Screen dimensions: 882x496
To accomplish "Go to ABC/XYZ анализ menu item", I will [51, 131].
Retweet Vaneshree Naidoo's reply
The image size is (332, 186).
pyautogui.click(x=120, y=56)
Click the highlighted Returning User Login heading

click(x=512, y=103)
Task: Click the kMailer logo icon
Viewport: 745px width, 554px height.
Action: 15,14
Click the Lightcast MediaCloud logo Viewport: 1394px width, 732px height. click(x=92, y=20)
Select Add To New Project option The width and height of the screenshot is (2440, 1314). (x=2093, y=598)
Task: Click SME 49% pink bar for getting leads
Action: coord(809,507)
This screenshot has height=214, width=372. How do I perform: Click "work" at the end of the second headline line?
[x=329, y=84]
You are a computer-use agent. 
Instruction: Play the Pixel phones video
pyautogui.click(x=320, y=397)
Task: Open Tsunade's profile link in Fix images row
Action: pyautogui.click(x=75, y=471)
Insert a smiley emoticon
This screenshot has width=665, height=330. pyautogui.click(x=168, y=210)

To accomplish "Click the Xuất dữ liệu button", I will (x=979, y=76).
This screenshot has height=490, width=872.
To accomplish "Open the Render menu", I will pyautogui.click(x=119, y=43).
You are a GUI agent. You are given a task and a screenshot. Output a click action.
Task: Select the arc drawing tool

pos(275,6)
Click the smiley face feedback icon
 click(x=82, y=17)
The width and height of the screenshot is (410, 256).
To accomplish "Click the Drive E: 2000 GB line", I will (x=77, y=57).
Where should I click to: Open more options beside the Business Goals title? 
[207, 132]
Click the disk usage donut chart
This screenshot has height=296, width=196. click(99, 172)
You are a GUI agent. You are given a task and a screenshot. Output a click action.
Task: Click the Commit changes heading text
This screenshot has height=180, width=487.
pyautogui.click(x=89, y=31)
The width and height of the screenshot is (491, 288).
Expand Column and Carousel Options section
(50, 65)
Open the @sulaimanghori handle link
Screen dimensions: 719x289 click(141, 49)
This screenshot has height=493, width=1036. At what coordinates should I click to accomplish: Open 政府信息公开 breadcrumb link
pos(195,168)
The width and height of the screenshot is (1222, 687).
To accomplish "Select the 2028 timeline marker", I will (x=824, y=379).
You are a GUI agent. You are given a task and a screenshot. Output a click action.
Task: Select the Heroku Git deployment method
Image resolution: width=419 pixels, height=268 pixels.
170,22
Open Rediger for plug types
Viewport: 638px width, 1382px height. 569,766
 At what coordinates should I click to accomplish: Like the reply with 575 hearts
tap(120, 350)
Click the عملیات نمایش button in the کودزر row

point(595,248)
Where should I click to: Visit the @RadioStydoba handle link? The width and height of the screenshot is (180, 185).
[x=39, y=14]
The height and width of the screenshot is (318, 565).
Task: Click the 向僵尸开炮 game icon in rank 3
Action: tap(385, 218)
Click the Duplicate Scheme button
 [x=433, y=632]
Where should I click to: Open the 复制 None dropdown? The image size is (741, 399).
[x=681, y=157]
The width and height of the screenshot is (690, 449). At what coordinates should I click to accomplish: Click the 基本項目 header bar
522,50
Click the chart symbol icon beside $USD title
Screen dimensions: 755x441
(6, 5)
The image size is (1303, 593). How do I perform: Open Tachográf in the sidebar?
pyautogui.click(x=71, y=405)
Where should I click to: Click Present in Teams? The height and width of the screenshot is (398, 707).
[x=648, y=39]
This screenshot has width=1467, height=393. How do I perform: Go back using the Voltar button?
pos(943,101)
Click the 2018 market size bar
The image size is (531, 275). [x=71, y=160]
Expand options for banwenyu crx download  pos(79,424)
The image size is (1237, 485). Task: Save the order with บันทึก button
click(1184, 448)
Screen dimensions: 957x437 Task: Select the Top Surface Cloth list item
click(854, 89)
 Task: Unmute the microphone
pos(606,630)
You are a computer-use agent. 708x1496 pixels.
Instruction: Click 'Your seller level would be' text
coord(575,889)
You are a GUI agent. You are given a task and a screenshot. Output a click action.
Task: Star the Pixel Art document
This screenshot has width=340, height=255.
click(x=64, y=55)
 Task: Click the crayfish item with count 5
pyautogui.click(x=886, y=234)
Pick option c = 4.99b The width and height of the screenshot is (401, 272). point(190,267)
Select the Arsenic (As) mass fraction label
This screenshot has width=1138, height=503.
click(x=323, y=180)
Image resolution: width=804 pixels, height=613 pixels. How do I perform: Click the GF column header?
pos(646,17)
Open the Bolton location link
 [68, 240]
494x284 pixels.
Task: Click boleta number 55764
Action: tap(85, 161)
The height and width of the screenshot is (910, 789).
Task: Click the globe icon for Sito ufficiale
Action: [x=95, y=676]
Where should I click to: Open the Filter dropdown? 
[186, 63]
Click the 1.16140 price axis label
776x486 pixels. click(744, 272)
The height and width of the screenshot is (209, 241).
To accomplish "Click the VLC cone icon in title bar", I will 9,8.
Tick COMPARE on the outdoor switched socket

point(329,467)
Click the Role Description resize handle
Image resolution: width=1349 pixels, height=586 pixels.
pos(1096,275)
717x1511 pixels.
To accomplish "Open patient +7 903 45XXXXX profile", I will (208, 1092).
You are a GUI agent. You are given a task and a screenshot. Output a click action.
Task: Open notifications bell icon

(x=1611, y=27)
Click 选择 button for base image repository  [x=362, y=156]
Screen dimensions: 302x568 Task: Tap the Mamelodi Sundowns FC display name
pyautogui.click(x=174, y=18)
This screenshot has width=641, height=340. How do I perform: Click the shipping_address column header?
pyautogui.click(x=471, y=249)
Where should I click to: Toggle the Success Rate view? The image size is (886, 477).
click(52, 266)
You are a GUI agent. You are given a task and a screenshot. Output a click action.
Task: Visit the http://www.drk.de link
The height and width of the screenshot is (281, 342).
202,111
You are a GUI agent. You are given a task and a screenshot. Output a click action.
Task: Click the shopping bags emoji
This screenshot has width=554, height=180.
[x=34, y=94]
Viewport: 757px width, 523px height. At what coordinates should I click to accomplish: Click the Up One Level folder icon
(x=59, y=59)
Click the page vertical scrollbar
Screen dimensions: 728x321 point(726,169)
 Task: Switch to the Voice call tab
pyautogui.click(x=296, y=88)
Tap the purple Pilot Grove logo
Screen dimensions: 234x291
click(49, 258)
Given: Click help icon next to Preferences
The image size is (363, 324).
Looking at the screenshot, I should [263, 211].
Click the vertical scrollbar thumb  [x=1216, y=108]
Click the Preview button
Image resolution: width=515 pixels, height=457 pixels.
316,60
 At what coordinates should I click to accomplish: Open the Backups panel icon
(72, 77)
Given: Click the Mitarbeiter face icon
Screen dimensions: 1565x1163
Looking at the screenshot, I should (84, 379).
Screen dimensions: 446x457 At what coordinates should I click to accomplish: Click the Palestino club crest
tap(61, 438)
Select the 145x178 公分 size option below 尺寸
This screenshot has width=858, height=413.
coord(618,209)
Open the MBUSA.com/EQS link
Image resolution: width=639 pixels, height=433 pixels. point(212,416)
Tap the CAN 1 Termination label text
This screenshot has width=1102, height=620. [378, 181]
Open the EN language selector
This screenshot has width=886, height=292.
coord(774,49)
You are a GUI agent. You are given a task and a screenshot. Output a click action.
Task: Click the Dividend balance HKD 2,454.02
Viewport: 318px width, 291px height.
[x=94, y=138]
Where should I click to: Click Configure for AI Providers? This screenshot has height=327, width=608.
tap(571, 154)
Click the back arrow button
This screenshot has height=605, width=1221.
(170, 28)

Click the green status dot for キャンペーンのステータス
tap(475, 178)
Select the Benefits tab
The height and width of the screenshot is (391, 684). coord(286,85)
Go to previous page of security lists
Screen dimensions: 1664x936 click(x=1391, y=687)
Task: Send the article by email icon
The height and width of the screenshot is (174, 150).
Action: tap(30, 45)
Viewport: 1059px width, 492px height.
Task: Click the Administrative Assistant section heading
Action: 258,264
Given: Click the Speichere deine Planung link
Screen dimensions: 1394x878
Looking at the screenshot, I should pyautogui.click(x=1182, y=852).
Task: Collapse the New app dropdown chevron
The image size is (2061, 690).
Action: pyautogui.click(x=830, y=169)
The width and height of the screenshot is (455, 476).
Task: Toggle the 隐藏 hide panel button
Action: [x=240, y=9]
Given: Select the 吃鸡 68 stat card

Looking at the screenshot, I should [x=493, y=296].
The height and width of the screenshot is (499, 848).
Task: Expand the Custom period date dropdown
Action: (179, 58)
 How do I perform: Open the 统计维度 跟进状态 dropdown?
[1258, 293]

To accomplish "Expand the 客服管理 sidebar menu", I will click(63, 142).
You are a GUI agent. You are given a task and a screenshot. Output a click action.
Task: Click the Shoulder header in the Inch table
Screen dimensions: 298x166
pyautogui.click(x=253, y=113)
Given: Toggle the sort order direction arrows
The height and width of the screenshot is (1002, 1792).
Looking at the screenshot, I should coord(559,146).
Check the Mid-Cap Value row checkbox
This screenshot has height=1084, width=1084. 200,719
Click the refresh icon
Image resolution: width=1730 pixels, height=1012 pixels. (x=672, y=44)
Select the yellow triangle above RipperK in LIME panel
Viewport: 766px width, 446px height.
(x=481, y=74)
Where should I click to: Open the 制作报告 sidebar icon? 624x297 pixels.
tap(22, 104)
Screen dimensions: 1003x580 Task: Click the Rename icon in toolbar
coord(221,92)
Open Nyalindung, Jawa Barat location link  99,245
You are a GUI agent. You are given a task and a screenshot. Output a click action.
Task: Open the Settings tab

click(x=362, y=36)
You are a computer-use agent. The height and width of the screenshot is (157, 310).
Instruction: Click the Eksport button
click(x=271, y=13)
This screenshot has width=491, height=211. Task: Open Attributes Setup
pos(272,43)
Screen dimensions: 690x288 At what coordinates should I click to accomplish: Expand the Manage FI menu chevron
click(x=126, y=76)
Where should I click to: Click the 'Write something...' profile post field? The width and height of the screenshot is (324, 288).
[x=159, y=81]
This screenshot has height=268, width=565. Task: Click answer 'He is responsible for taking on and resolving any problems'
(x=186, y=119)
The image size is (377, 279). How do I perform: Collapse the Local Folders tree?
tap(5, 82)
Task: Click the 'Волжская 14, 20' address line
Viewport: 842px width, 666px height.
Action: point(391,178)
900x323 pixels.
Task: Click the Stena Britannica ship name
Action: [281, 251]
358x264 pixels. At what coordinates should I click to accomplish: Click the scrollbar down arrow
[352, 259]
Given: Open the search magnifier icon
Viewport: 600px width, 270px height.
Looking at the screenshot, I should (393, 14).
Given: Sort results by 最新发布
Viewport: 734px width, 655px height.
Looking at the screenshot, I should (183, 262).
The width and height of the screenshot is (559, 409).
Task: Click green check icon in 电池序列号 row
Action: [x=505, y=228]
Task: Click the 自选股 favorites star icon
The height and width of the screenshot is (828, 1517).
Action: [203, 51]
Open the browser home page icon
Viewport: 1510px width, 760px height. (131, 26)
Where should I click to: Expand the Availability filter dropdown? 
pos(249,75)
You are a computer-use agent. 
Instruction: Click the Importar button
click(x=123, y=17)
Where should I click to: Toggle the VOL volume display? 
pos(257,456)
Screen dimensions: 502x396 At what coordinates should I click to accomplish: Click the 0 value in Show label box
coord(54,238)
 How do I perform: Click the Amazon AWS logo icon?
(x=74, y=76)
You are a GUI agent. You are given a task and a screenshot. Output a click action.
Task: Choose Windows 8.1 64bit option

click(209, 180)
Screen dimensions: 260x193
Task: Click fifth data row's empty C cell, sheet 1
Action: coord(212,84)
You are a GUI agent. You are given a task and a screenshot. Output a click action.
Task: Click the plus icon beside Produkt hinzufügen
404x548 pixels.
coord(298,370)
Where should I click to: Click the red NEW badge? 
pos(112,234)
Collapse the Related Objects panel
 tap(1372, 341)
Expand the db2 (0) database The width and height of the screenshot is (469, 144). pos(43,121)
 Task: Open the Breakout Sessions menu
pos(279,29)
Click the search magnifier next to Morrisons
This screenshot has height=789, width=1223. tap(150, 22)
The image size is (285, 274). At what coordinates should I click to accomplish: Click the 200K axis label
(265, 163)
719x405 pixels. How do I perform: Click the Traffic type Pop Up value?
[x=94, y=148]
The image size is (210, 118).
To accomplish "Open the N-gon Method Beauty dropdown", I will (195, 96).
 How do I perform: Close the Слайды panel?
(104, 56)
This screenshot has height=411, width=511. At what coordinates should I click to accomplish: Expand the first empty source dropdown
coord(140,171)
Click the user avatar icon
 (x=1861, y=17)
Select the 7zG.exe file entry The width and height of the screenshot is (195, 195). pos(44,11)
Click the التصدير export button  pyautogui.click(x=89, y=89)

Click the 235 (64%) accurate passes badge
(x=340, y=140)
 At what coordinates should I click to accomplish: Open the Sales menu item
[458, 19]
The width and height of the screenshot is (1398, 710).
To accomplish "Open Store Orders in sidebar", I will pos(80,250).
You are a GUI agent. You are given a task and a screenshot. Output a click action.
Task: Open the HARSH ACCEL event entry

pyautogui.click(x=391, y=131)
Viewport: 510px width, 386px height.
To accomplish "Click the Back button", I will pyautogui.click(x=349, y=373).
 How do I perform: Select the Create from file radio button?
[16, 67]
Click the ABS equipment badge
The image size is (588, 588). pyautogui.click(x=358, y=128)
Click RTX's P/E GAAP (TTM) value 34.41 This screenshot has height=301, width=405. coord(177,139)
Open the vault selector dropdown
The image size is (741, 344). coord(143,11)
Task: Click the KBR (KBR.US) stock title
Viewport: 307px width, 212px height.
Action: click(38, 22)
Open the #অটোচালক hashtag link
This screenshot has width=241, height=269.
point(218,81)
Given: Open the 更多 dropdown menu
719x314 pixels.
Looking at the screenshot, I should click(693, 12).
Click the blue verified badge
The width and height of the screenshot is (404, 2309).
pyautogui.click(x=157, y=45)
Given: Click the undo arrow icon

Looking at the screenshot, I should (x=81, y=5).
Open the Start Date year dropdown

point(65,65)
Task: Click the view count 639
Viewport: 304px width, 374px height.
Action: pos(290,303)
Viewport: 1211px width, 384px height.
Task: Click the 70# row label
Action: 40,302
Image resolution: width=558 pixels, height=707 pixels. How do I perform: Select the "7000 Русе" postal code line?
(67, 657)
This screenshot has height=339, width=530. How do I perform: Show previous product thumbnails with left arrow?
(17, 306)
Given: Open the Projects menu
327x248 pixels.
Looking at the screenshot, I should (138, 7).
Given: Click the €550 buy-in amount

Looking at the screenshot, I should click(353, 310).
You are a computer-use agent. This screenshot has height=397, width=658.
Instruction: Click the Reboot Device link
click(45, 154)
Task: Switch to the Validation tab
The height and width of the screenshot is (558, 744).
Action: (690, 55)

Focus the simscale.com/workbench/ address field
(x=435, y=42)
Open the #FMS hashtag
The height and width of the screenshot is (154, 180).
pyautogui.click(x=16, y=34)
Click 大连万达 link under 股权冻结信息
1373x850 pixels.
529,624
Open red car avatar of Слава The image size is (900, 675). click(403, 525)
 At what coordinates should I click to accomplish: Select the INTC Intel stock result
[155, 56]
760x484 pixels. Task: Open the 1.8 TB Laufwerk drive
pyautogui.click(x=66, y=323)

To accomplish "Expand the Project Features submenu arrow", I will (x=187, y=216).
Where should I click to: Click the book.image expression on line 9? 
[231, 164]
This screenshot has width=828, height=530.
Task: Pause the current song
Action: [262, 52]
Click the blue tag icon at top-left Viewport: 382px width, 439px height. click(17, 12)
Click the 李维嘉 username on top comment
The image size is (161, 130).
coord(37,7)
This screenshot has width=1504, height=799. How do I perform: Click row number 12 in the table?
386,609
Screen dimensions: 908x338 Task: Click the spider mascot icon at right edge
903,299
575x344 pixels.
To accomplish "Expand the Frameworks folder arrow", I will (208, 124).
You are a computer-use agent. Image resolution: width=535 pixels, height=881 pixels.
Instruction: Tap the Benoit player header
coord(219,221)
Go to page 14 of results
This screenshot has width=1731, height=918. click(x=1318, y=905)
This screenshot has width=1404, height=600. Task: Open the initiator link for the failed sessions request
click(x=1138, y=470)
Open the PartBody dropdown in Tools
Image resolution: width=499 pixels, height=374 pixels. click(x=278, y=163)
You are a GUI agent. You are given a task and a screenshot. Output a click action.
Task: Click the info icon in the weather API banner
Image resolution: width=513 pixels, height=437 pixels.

══════

* WORK ORDER *
In the listing above, how many lines hold the word "blue"? Please state the number alone.

* WRITTEN REPLY *
2